A Circuit Court judge reduced a felony animal cruelty charge against Bryan Thomas Skinnell, who is 44, to a misdemeanor after a doctor testified diagnosed psychological traits, which include autism spectrum disorder, impair Skinnell’s behavior.
Skinnell, of Bedford, was arrested back in fall 2016 after an incident at the animal shelter in which a cat was found injured. The animal later needed to be put down..
In a May court hearing, Skinnell entered a plea of no contest to the felony charge, which, though which is not a formal admission of guilt, has the effect of a guilty plea.
Evidence showed Skinnell was handling the animal with a cat-handling tool and found it extremely difficult to get the cat back into its cage, according to Stephanie Ayers, deputy commonwealth’s attorney for Bedford County, in court Tuesday. It was at that point, he slammed the cat on the ground, she dexplaine.
Skinnell reported to other employees he believed the cat’s back was broken, and it was taken to the animal hospital with injuries to its hind legs and later was put down, the prosecutor stated.
Leigh Drewry, who was the defense attorney for Skinnell, called a clinical psychologist, Joseph Conley, to the stand, who had spent approximately four hours evaluating Skinnell.
Conley explained that he could make diagnoses both of autism spectrum and attention-deficit disorders. In particular, Skinnell has a “lack of empathy,” which indeed causes an inability to regulate, control or adapt behavior to a given situation, he stated.
This does not mean an intellectual deficit, he noted.
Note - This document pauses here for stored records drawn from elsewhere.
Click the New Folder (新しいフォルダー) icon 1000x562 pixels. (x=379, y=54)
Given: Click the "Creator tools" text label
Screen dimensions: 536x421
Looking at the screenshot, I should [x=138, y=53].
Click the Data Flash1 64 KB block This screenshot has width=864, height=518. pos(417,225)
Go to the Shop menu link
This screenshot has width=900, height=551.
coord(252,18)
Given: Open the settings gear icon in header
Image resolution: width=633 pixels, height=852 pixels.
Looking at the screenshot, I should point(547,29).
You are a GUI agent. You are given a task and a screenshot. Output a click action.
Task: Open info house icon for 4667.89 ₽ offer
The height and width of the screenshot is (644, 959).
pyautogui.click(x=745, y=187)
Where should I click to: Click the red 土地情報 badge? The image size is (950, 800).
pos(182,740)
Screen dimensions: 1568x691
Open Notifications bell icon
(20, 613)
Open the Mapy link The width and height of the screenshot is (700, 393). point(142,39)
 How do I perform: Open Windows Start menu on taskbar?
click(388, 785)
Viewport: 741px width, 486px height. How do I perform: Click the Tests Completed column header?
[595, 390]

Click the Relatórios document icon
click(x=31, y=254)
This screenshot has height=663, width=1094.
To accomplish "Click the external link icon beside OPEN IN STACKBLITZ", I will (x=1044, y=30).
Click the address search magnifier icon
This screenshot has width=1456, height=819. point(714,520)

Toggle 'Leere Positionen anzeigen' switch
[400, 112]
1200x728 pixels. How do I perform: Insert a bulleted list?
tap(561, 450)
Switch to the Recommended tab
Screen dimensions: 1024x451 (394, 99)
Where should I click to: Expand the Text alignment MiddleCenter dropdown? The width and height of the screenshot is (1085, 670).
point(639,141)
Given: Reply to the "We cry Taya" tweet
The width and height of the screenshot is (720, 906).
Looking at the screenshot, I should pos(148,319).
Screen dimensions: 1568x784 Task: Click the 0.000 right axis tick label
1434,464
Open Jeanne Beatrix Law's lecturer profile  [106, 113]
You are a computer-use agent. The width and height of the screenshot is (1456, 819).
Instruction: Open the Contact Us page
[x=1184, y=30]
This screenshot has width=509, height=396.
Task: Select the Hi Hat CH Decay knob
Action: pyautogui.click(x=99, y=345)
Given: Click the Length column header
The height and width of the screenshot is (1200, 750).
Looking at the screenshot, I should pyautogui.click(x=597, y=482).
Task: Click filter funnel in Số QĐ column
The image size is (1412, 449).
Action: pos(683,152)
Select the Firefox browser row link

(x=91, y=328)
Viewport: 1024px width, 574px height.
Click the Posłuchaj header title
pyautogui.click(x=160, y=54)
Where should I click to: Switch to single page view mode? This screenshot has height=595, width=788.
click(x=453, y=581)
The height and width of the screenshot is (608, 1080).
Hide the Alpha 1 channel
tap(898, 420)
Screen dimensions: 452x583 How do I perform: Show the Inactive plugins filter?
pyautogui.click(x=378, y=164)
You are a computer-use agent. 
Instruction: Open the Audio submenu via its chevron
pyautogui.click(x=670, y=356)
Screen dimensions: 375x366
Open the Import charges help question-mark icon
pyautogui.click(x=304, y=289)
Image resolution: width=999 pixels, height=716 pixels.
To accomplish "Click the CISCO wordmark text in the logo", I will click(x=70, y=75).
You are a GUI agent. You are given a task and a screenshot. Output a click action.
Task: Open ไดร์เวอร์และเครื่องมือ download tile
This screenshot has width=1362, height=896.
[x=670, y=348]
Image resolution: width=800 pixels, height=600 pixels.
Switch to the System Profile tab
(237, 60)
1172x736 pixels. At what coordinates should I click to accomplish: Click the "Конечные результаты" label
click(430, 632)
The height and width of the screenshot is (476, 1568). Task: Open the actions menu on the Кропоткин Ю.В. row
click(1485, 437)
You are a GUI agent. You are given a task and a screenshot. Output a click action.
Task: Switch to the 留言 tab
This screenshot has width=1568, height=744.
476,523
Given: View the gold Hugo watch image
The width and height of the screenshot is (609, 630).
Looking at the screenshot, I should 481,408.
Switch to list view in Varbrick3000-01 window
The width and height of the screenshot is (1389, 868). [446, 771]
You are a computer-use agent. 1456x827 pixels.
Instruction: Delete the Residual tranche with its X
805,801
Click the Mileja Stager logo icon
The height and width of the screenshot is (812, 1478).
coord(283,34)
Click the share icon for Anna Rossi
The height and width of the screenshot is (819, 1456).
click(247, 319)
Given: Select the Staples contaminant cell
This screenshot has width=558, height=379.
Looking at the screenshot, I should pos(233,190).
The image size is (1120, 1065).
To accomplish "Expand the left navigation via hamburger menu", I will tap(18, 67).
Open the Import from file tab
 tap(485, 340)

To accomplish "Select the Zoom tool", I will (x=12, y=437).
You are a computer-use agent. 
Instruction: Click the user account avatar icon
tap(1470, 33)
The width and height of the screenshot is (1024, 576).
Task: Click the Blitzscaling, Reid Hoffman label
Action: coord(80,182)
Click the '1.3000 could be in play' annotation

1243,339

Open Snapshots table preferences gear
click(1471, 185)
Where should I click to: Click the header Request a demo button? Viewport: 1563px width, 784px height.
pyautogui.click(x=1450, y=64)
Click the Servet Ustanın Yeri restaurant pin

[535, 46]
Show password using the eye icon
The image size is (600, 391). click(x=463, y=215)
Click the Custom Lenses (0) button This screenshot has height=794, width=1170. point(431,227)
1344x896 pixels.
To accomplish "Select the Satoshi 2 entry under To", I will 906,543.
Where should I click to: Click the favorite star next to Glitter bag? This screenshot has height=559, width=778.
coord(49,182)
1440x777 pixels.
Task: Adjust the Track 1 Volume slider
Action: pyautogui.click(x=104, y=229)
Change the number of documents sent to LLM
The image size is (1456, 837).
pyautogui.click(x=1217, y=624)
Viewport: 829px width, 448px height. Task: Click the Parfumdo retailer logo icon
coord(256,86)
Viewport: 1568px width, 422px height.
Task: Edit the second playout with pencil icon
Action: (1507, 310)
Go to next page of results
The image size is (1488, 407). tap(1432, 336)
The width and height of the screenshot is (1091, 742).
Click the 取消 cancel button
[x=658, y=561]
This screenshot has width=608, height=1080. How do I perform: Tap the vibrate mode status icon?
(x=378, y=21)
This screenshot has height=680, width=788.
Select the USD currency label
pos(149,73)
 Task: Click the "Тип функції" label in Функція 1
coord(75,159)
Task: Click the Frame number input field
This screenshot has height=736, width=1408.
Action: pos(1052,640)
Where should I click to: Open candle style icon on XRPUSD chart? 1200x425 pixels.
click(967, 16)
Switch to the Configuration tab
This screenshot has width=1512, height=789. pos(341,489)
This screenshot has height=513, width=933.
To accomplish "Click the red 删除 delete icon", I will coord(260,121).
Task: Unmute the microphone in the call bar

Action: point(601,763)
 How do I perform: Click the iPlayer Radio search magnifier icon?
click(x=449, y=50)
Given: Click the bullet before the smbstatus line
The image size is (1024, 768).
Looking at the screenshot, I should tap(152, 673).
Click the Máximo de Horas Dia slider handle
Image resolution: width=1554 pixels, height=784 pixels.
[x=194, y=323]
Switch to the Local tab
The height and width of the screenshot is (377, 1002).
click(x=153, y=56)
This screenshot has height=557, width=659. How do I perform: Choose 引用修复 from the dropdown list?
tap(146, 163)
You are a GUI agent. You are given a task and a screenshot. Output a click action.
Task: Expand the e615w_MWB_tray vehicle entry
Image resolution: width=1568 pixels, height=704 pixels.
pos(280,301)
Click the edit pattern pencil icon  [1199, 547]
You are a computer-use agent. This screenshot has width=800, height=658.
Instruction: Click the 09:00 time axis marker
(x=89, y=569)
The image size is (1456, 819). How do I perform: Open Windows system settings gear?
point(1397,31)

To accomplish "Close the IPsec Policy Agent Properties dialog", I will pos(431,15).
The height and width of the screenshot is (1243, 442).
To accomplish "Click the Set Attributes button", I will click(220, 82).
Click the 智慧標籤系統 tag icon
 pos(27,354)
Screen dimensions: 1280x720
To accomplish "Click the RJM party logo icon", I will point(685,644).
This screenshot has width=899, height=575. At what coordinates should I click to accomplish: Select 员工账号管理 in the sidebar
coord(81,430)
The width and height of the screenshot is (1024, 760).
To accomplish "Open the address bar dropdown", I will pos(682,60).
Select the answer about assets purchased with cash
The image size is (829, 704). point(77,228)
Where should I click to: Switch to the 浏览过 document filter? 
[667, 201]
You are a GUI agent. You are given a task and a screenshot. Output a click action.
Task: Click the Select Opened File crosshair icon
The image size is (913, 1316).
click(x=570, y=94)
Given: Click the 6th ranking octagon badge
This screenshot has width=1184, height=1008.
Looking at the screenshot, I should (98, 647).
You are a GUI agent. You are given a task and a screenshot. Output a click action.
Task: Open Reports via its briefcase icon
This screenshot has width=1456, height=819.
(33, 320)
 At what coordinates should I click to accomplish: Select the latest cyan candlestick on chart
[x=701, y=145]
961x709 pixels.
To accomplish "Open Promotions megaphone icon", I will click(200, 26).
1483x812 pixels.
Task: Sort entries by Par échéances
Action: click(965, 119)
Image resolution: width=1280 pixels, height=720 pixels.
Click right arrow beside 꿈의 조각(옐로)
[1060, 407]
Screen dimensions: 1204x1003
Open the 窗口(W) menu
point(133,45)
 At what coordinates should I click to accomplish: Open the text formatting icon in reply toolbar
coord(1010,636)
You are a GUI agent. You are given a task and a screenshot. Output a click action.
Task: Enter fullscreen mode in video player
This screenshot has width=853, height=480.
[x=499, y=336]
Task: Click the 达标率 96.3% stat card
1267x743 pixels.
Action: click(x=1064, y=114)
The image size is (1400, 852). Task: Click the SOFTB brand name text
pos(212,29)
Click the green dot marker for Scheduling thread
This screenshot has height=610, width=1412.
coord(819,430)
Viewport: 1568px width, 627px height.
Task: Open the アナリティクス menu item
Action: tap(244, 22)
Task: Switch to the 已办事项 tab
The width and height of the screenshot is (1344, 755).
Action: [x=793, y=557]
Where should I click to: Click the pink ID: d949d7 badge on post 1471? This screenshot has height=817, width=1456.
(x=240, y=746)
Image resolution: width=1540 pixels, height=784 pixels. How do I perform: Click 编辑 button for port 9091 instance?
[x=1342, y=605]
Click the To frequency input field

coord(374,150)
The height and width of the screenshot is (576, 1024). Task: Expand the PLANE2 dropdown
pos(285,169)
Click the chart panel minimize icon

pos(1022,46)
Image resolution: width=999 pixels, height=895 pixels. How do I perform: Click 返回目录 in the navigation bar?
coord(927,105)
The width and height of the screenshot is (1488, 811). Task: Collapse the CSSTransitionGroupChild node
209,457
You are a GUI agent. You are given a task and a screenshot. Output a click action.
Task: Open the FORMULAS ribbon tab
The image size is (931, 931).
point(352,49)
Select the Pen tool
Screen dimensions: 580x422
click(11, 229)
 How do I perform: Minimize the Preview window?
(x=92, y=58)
When people with similar conditions encounter trouble with law enforcement, it’s “usually a result of misunderstanding of social norms,” Conley said.
Drewry noted that his client, despite being well-educated, had worked in primarily “menial” jobs his adult life and has applied for Social Security disability and enrolled in anger-management classes. He did ask the judge to consider holding off on sentencing until Skinnell could complete court-ordered counseling and then revisit the matter.
Ayers noted Skinnell had graduated from the University of Kentucky with a degree in entomology and in addition, served five years in the Air Force. Under Ayers’ questioning, the doctor agreed Skinnell would know slamming a cat to the ground could cause deadly harm.
“Doing what he did on this occasion was an intentional act,” Ayers stated.
Circuit Judge James Updike Jr. went on to say that he had considered all aspects of the case, including that the cat’s injury was “severe, aggravated and inexcusable” however, also factors such as the doctor’s findings and Skinnell’s Air Force service.
After reducing the charge to a mere misdemeanor, Updike ordered him to serve 12 months in jail with all but 15 days suspended, and then three years of supervised probation and good behavior.
Skinnell also may not possess or care for any animal under the judge’s order.